(Washington, DC) Judicial Watch, the public interest law firm that investigates and prosecutes government corruption, is sad to announce the death of Eugenio de Sosa Chabau, a heroic champion of Cuban liberation and important plaintiff in the criminal human rights indictment brought by Judicial Watch in the Royal Belgian Court against Cuban dictator Fidel Castro for crimes against humanity.
Chabau, an 85-year-old freedom fighter and icon in Miamis Cuban exile community, died on January 1 while visiting his children in Dallas, Texas. He will be buried near his Miami home this week.
Chabau was a prominent businessman and editor of the oldest Spanish language newspaper in the Western Hemisphere, Diario de la Marina, in his native Cuba, when he was imprisoned for two decades simply for opposing Castros communist regime. Throughout his 20-year sentence, Chabau was tortured in various prisons throughout the island and later at a mental hospital.

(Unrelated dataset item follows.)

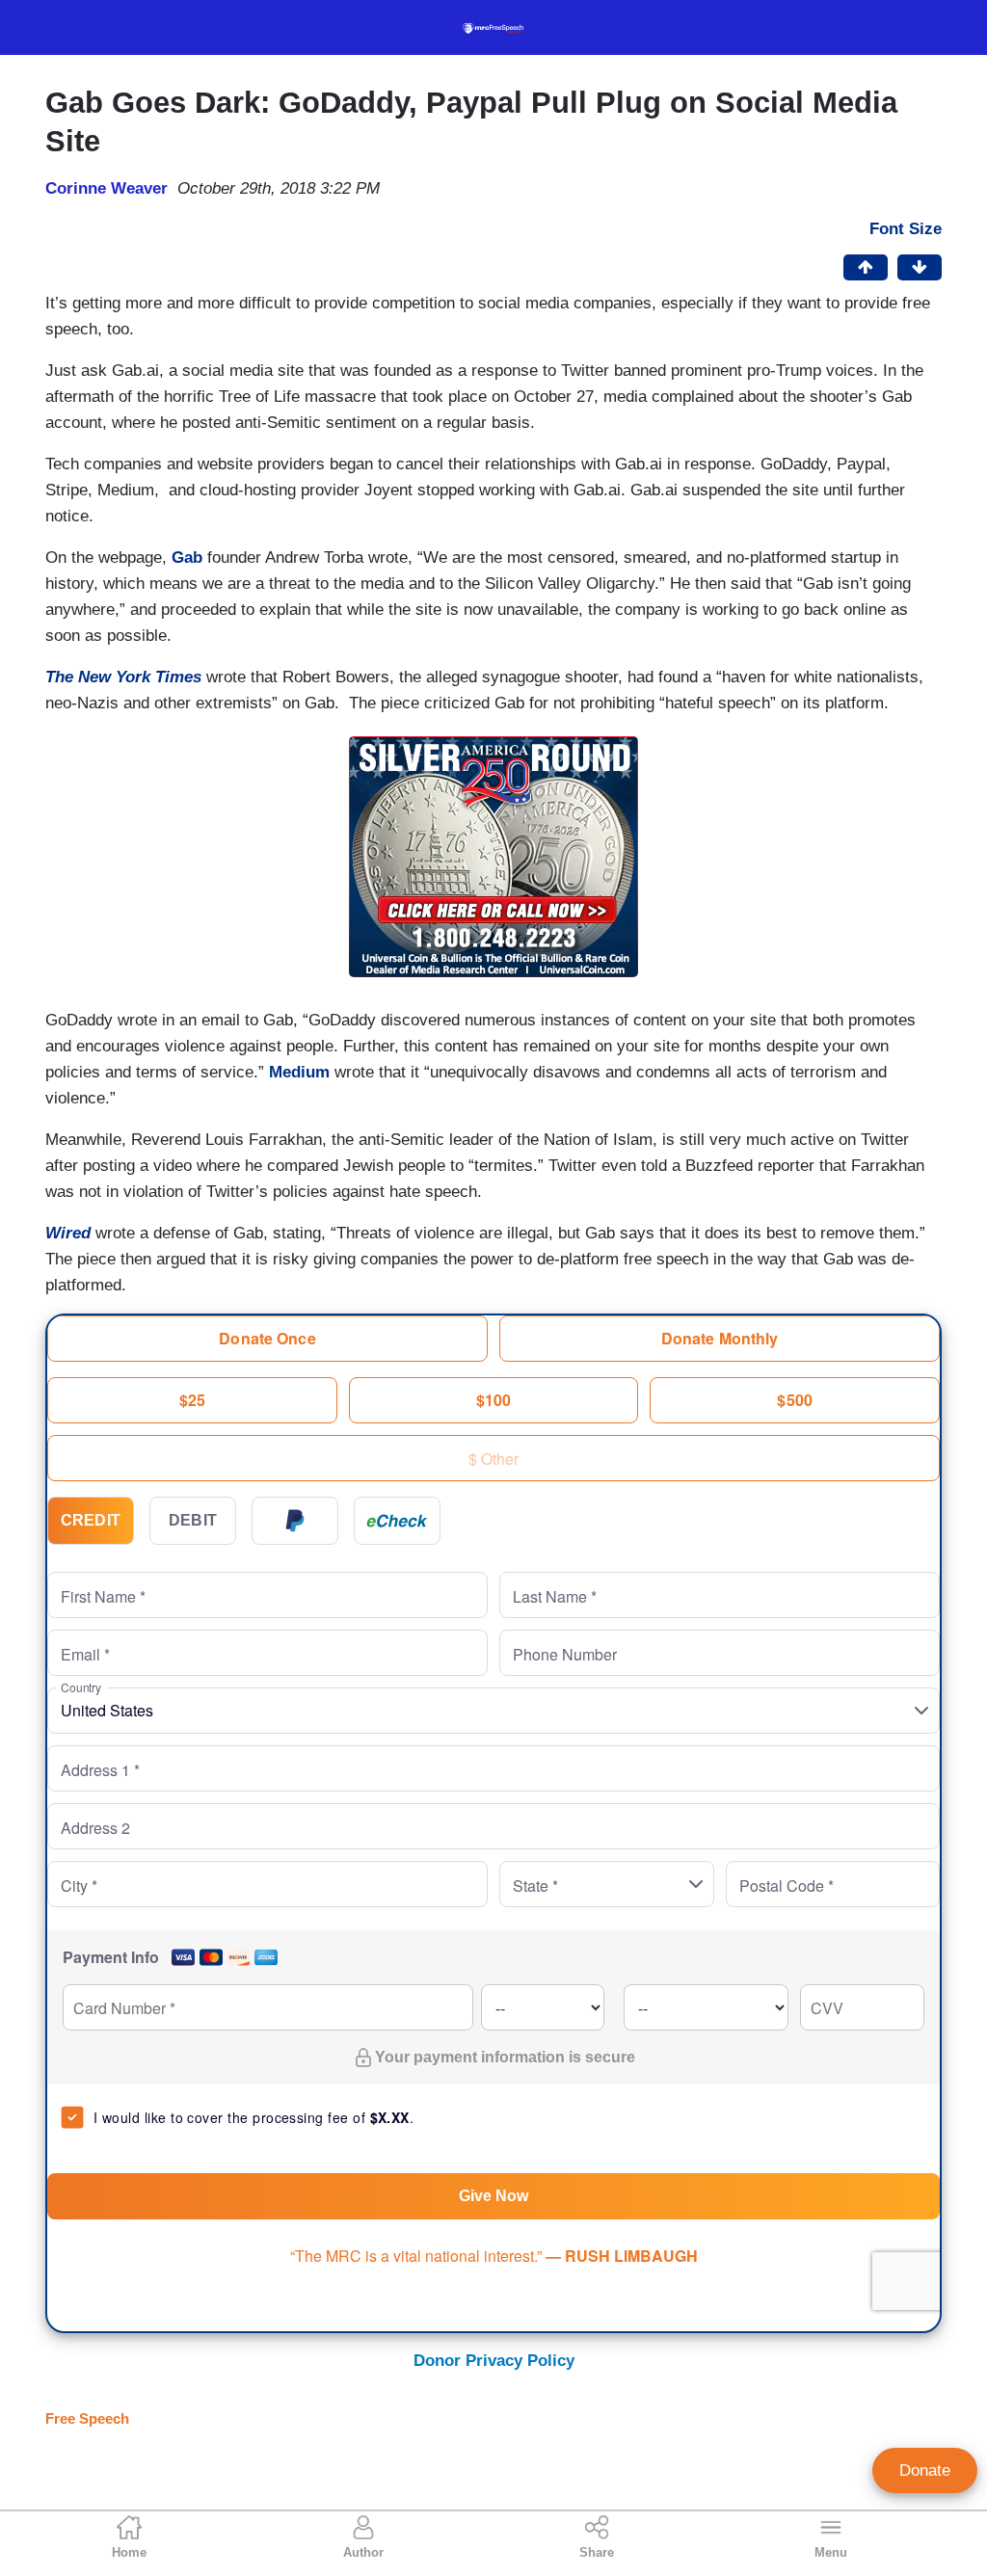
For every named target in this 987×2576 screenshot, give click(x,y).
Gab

His punishment included frequent beatings by prison guards, electric shock and powerful anti-psychotic medications that kept him sedated. He often went days without food or water and was kept in a tiny, dark dirt cell during spurts of solitary confinement.

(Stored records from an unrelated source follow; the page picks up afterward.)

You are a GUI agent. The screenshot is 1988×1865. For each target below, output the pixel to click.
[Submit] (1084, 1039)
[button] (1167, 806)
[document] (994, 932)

Though released from prison in 1980, Chabau recently relived some of those horrifying years in prison when he recognized a man who had tortured him with electric shock during his sentence. That man, Eriberto Mederos, a head nurse at a Havana psychiatric hospital, has been charged with obtaining American citizenship fraudulently and is set to stand trial in federal court later this year.

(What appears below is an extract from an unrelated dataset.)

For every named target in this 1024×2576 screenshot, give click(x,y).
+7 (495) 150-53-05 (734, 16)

Though frail, Chabau traveled to Belgium in October to join the team of Judicial Watch attorneys who presented the case against Fidel Castro.
Judicial Watch mourns the passing of Eugenio de Sosa Chabau. He can rest in peace knowing that Judicial Watch will continue to pursue justice for the brutal dictator Fidel Castro and his accomplices, stated Judicial Watch Chairman and General Counsel Larry Klayman. Our sympathy and prayers go out to his family and friends at this difficult time, Klayman added.